Some told Warth that the Upper Midwest wasn't fertile ground for an international charity because Midwesterners tended to be a bit insular. He pushed ahead anyway, confident about his idea and the growing understanding he found among Minnesotans.

"This is a part of the world that now thinks globally," he said.

Books for Africa over the years has grown into a sophisticated international operation, forging critical partnerships and improving the quality of its materials.

Initially books were donated and shipped with little regard for what they were or where they went. College textbooks ended up at a grammar school.

"It used to be, 'They'll find some use for them,' " Plonski said.

As the charity grew, staffers began recycling outdated books rather than shipping them, and sorting the ones that went overseas so that elementary schools got storybooks and universities received textbooks. Books now are sorted into approximately 30 categories.

'Excellent ideas fully implemented'

Books for Africa has forged partnerships with U.S. corporations — including Cargill, Pepsi, Boeing and Medtronic — that cover shipping costs. It joined forces with North Mankato-based Capstone Publishing and Lerner Publishing Group in Minneapolis to send their excess inventory to Africa. Thomson Reuters, which has an office in Eagan, agreed to donate books for law libraries through the charity.

Books for Africa also created alliances with federal agencies such as the Peace Corps and U.S. embassies, as well as nonprofits, social service agencies and African schools. That kept costs down and used existing community connections to better understand the need for books.

In 2018, Books for Africa expects to deliver at least one shipment of books to every country on the African continent. A 2015 World Bank report emphasized the urgent need for textbooks in sub-Saharan Africa: "No other input is likely to be more cost effective than making high-quality learning materials available to all students."

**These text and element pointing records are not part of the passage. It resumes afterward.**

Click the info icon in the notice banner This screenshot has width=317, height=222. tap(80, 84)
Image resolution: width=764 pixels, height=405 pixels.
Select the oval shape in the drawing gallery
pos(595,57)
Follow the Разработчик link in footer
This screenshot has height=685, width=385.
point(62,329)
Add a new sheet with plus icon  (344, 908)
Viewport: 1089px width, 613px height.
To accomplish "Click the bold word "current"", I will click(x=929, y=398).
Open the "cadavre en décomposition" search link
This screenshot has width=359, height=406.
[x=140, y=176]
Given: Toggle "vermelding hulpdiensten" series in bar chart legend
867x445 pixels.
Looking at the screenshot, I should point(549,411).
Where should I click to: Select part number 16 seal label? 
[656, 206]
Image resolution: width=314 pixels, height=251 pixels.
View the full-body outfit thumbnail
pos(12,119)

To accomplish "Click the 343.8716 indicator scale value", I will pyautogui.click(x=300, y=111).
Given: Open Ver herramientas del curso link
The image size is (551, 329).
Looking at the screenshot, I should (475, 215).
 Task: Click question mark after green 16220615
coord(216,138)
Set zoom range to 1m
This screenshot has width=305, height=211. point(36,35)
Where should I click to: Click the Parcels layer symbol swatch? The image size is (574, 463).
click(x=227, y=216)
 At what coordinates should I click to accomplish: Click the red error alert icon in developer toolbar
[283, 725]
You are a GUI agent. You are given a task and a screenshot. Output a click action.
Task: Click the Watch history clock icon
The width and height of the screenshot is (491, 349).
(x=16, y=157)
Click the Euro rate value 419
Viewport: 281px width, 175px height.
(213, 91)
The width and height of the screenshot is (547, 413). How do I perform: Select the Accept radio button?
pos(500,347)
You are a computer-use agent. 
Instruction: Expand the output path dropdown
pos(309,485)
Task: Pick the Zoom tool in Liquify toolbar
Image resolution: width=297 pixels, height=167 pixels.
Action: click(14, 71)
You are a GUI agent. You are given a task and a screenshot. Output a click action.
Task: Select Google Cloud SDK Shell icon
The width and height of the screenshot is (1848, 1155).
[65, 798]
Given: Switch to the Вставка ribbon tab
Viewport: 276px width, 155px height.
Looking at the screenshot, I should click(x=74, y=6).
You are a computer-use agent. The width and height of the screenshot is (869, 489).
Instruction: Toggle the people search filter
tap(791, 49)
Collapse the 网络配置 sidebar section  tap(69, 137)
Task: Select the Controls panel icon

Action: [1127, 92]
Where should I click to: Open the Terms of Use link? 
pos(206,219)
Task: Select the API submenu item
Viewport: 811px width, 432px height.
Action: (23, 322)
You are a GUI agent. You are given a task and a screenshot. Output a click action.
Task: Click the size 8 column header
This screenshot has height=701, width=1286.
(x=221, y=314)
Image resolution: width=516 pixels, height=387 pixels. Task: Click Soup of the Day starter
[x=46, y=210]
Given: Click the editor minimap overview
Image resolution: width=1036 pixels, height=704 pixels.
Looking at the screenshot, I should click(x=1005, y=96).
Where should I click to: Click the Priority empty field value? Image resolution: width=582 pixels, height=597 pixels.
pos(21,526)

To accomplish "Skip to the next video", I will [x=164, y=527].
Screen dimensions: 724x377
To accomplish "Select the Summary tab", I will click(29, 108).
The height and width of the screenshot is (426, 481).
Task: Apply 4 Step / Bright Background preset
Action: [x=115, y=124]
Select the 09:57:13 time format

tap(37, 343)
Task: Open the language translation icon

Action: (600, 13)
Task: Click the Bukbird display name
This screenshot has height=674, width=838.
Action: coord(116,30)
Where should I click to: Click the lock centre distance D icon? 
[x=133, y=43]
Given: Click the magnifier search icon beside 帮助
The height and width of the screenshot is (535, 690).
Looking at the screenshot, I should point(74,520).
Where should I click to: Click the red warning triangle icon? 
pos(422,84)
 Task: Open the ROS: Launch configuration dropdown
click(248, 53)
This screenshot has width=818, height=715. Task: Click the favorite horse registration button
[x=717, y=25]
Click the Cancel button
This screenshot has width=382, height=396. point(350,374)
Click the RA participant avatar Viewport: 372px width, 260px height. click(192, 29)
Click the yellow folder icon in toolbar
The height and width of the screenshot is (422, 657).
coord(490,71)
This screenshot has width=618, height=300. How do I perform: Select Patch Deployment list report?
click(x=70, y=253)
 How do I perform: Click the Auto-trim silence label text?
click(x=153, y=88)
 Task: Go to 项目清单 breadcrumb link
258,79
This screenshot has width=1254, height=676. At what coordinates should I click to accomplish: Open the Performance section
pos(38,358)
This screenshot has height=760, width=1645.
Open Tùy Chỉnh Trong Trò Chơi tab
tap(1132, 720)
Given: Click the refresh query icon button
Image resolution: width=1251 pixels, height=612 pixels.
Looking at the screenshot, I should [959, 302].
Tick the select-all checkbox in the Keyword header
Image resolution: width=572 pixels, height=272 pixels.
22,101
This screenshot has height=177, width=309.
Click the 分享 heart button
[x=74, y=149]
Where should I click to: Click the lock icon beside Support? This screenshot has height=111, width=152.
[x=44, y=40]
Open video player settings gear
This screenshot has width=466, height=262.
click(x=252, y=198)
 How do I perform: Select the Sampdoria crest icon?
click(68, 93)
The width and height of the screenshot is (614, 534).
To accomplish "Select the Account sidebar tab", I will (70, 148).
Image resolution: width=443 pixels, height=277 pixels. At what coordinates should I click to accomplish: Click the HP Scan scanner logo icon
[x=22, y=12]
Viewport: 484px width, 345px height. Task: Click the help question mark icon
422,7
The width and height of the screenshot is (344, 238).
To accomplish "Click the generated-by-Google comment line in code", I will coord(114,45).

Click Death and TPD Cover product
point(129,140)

"To be successful in life, you don't need a million good ideas, you need one or two excellent ideas fully implemented," Plonski said. "I think of Books for Africa as one of those excellent ideas fully implemented."

As for Warth, this month he's celebrating the anniversary by hiking up Table Mountain in Cape Town, South Africa, touring the island where Nelson Mandela was imprisoned — and visiting schools helped by Books for Africa.